Raslová K, Dubovská D, Mongiellová V, Trnovec T
Department of Lipid and Glucose Metabolism, Institute of Preventive and Clinical Medicine, Bratislava, Slovak Republic.
Eur J Clin Pharmacol. 1997;52(2):101-6. doi: 10.1007/s002280050257.
We examined the relationship between plasma levels of fenofibric acid, the active metabolite of fenofibrate, and differences in concentrations of plasma lipids, in subjects with primary type IIA or IIB hyperlipoproteinemia (HLP).
Twenty-nine patients (13 with type IIA and 16 with type IIB HLP) were treated with a single daily 200-mg dose of micronized fenofibrate for 3 months, after which the plasma levels of fenofibric acid were determined by HPLC after an overnight fast.

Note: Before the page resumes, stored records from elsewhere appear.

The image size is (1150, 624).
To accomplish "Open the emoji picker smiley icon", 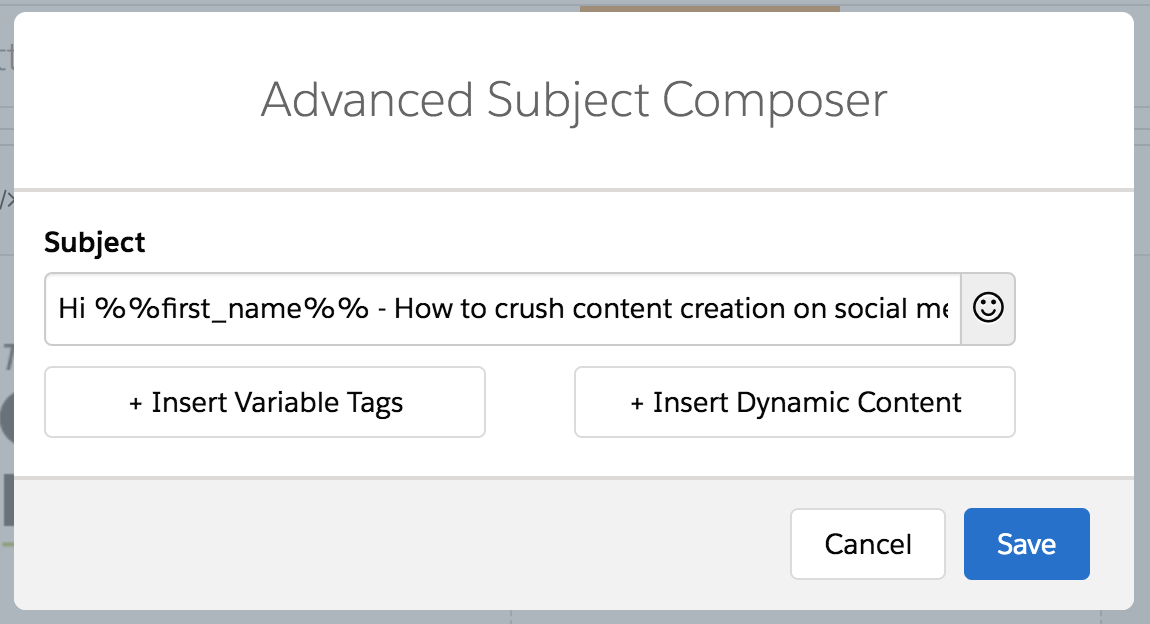I will pos(988,309).
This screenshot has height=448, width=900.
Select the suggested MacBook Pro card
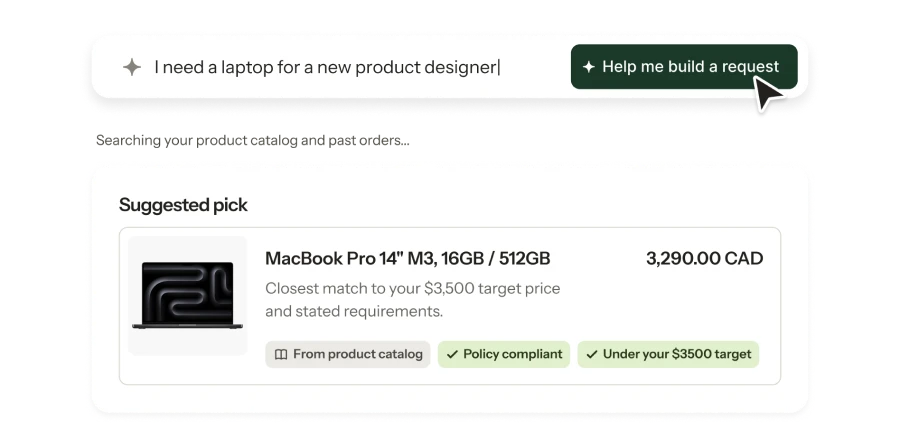tap(450, 306)
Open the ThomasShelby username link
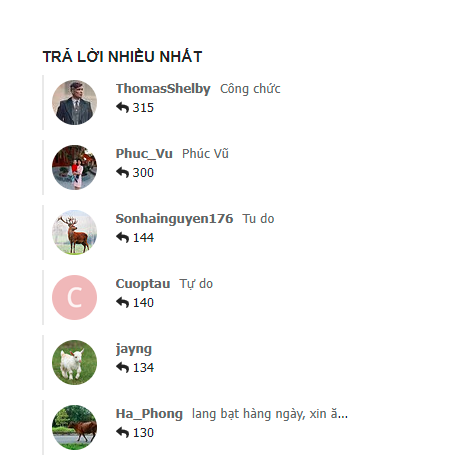 click(163, 89)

In the type IIA HLP phenotype, statistically significant correlations were found between fenofibric acid levels and changes in total cholesterol, LDL-C and apo-B at all three control visits, with the highest correlation coefficients at V3 visit (total cholesterol r = 0.85. LDL-C r = 0.68, apo-B r = 0.85). In type IIB HLP, statistical significance was confirmed only when performing an analysis of pooled values for total cholesterol and LDL-C (r = 0.42, r = 0.34, respectively). The high correlation between plasma fenofibric acid levels and its effect on beta lipoprotein changes might reflect the effect of fenofibrate on the catabolism of plasma LDL by the LDL receptor, since that type of relationship is typical of drugs which directly influence the target compartment without an effect on intermediary steps of metabolism. An explanation for the different levels of correlations in type IIA and IIB patients might be found in their different metabolic defects. The fact that fenofibrate's impact on VLDLs is such an important part of its effect on lipoprotein metabolism supports the concept that the effect of circulating fenofibric acid is less pronounced on the LDL receptor in type IIB HLP.